Text below:

Internet of Things Vulnerable to Hacking

Internet of Things (IoT) devices are turning up everywhere. Many people think their lives will be easier with smart devices.

There are some really good reasons to connect certain devices to the Internet. Remote monitoring of industrial equipment and machinery is done using Internet connected devices.

But everything doesn’t have to be connected. And in the case of medical equipment, it is important to understand the consequences of a casual connection to the Internet.

Website Hackers and Cyber Attacks

According to The Hacker News report on Monday, March 27th, 2017, the Miele Professional PG 8528 appliance, which is used in medical establishments to clean and properly disinfect laboratory and surgical instruments, is suffering from a Web Server Directory Traversal vulnerability.

Jens Regel of German consultancy Schneider & Wulf has discovered the flaw that allows an unauthenticated, remote attacker to access directories other than those needed by a web server.

Jens has filed a bug report  which outlines the vulnerability in the Miele appliance when it is connected to the internet.

According to the report the basis of the problem is this: “The corresponding embedded webserver ‘PST10 WebServer’ typically listens to port 80 and is prone to a directory traversal attack, therefore an unauthenticated attacker may be able to exploit this issue to access sensitive information to aide in subsequent attacks.”

And here is the code used to do it –

The bug report goes on to give a proof of concept which demonstrates the vulnerability and the sequence used. Once accessed, the attacker can steal sensitive information stored on the server and even insert their own malicious code and tell the web server to execute it.

The PoC exploit is simple and anyone can run it:

GET /../../../../../../../../../../../../etc/shadow HTTP/1.1 to whatever IP the dishwasher has on the LAN.

According to The Hacker News, Jens privately disclosed the vulnerability to Miele in November 2016, but did not hear back from the vendor for more than three months. So, it is unknown at this time when a fix can be expected (or if it already exists).

You may want to disconnect this machine from the internet, until you find out if the vulnerability has been repaired.

End of Text.
Supplied information below:

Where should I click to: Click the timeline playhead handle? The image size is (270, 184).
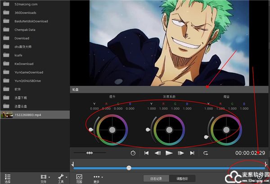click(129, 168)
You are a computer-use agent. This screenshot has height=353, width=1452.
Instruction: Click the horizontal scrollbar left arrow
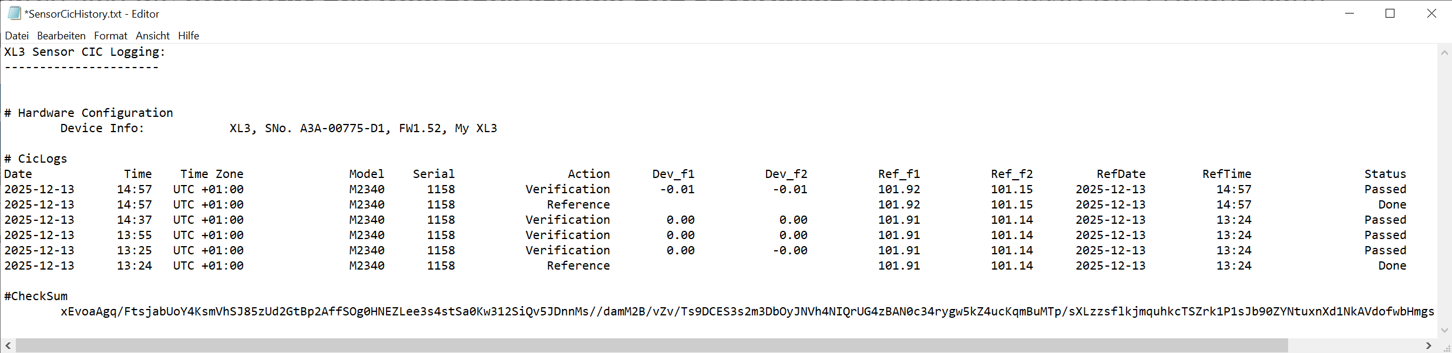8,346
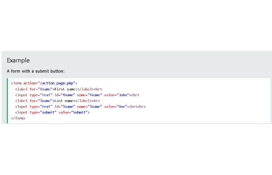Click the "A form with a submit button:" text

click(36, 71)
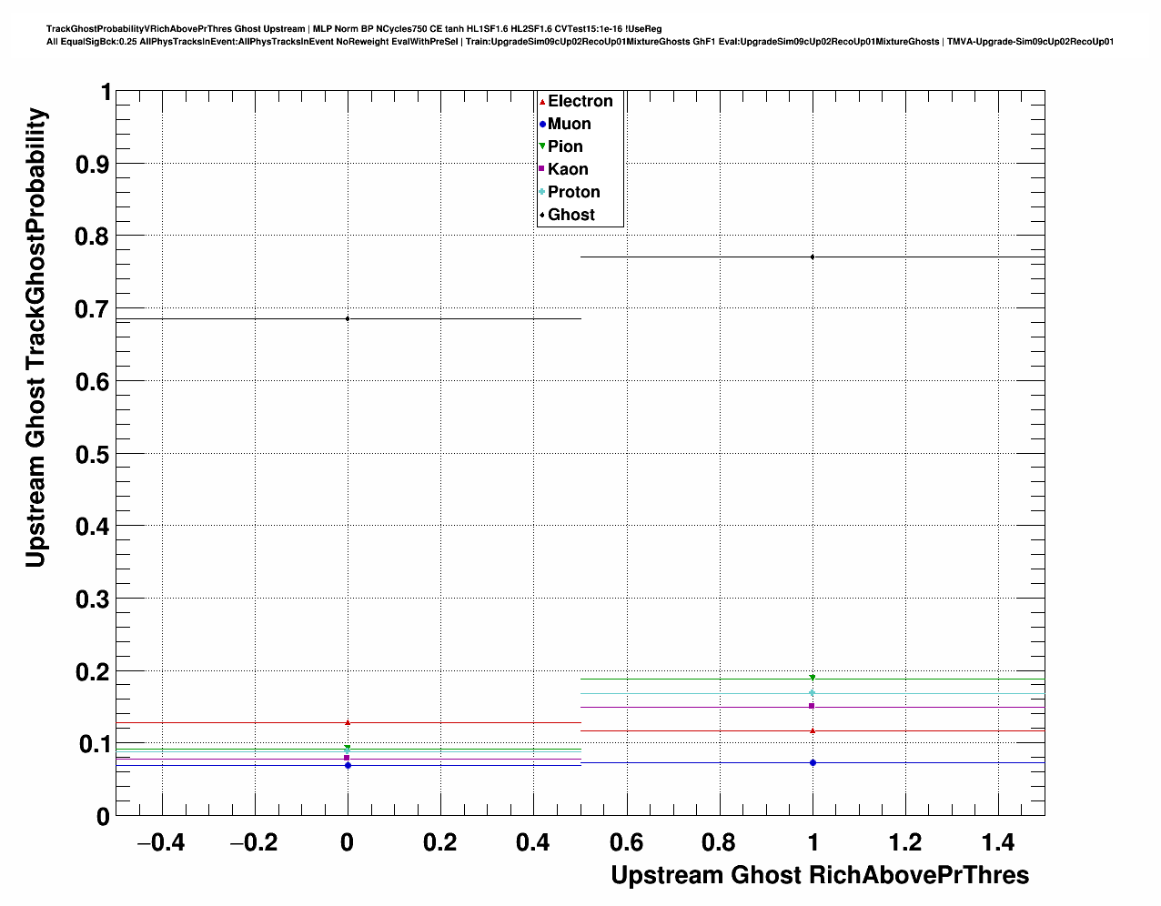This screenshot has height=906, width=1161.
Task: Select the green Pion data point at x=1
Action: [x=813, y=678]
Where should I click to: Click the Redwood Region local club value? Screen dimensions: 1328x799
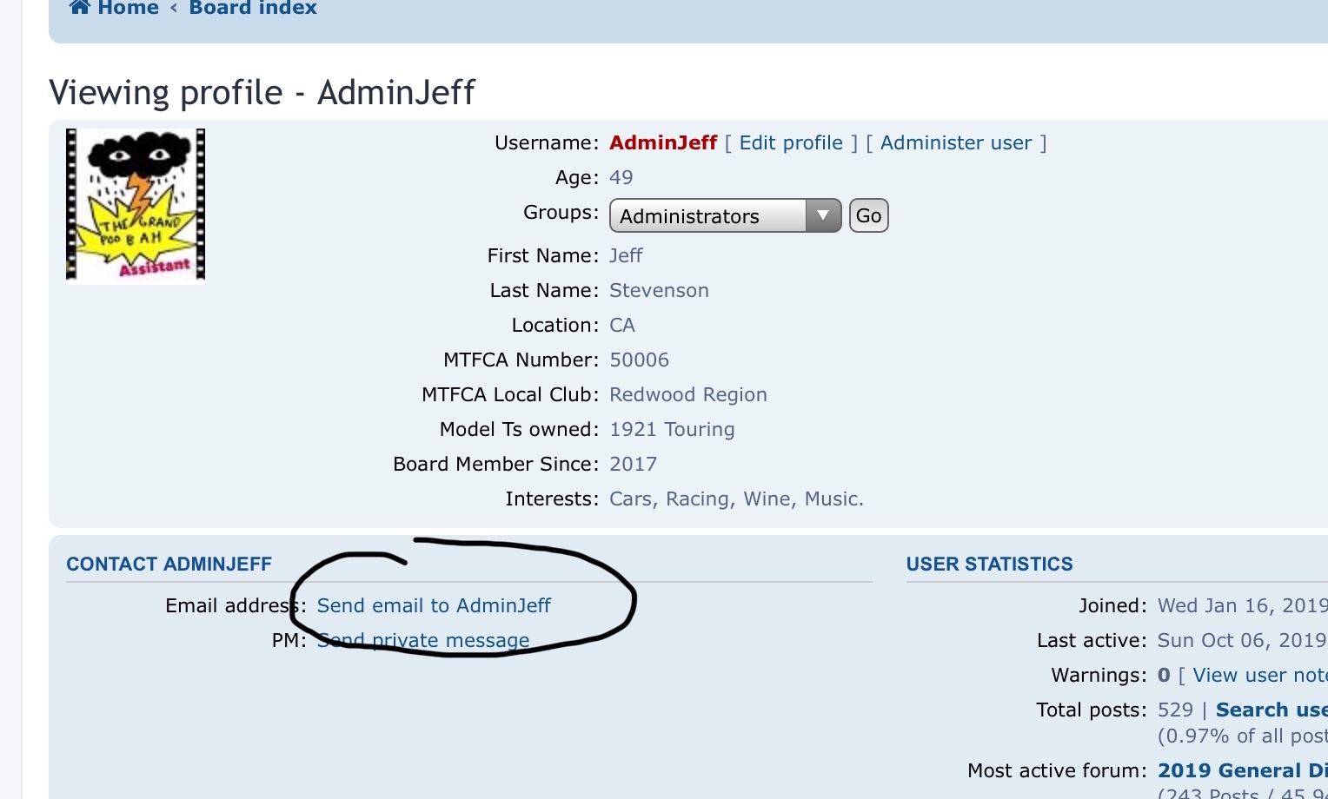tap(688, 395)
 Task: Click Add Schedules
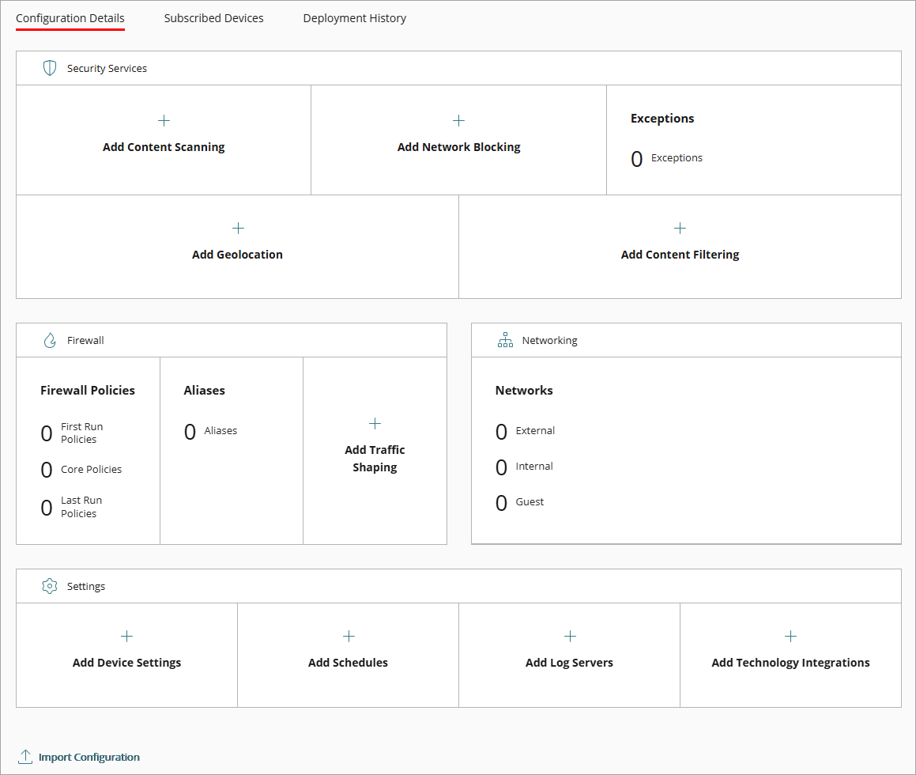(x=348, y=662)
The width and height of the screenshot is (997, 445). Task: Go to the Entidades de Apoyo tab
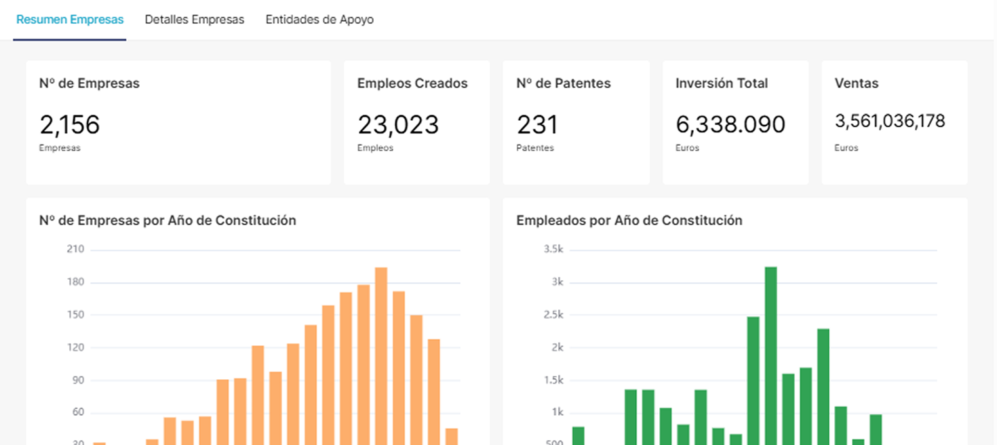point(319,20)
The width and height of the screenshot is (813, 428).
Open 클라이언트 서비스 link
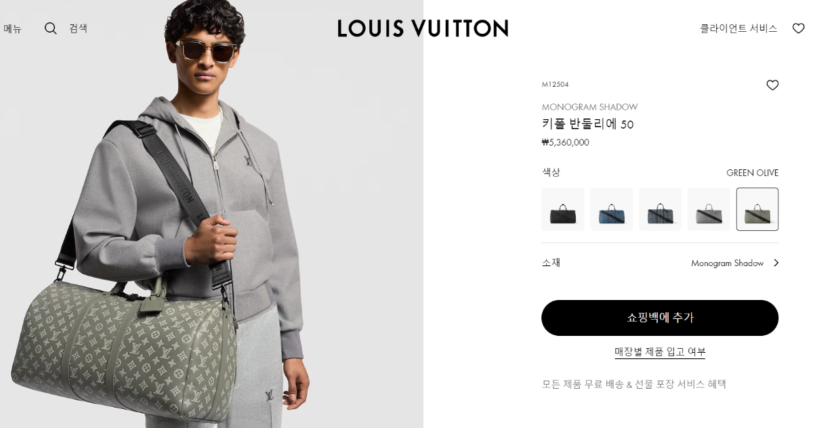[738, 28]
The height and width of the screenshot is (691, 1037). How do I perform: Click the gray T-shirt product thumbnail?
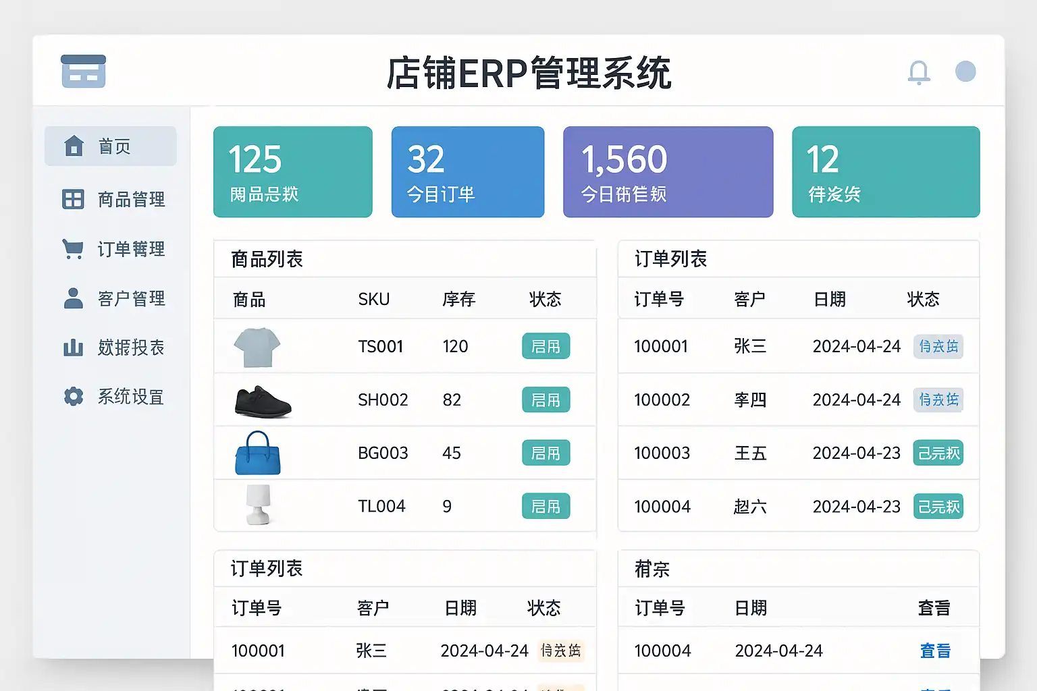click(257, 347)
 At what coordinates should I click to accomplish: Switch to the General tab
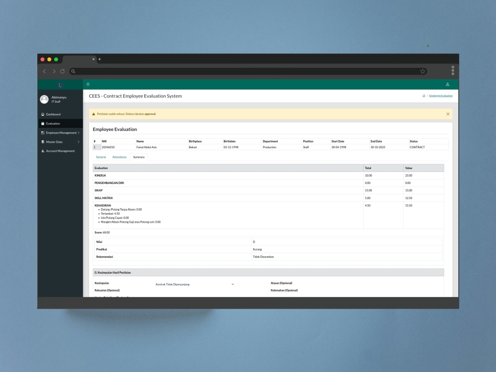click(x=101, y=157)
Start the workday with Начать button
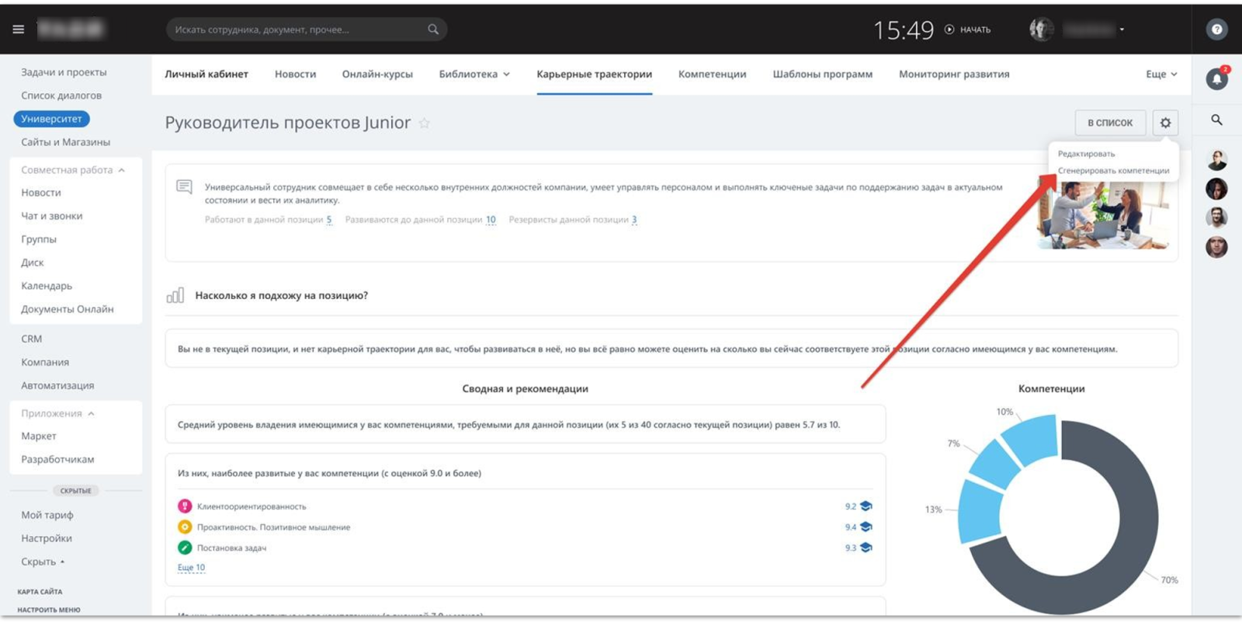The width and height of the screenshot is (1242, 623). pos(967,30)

End of Supplied information.

• _What you need to do_:
**A)** Reproduce the stretch of the article on Internet of Things hacking from "There are some" through "Directory Traversal vulnerability.".
**B)** According to the article on Internet of Things hacking, when did Jens privately disclose the vulnerability to Miele?

• _Solved problems_:
**A)**
There are some really good reasons to connect certain devices to the Internet. Remote monitoring of industrial equipment and machinery is done using Internet connected devices.

But everything doesn’t have to be connected. And in the case of medical equipment, it is important to understand the consequences of a casual connection to the Internet.

Website Hackers and Cyber Attacks

According to The Hacker News report on Monday, March 27th, 2017, the Miele Professional PG 8528 appliance, which is used in medical establishments to clean and properly disinfect laboratory and surgical instruments, is suffering from a Web Server Directory Traversal vulnerability.

**B)** November 2016.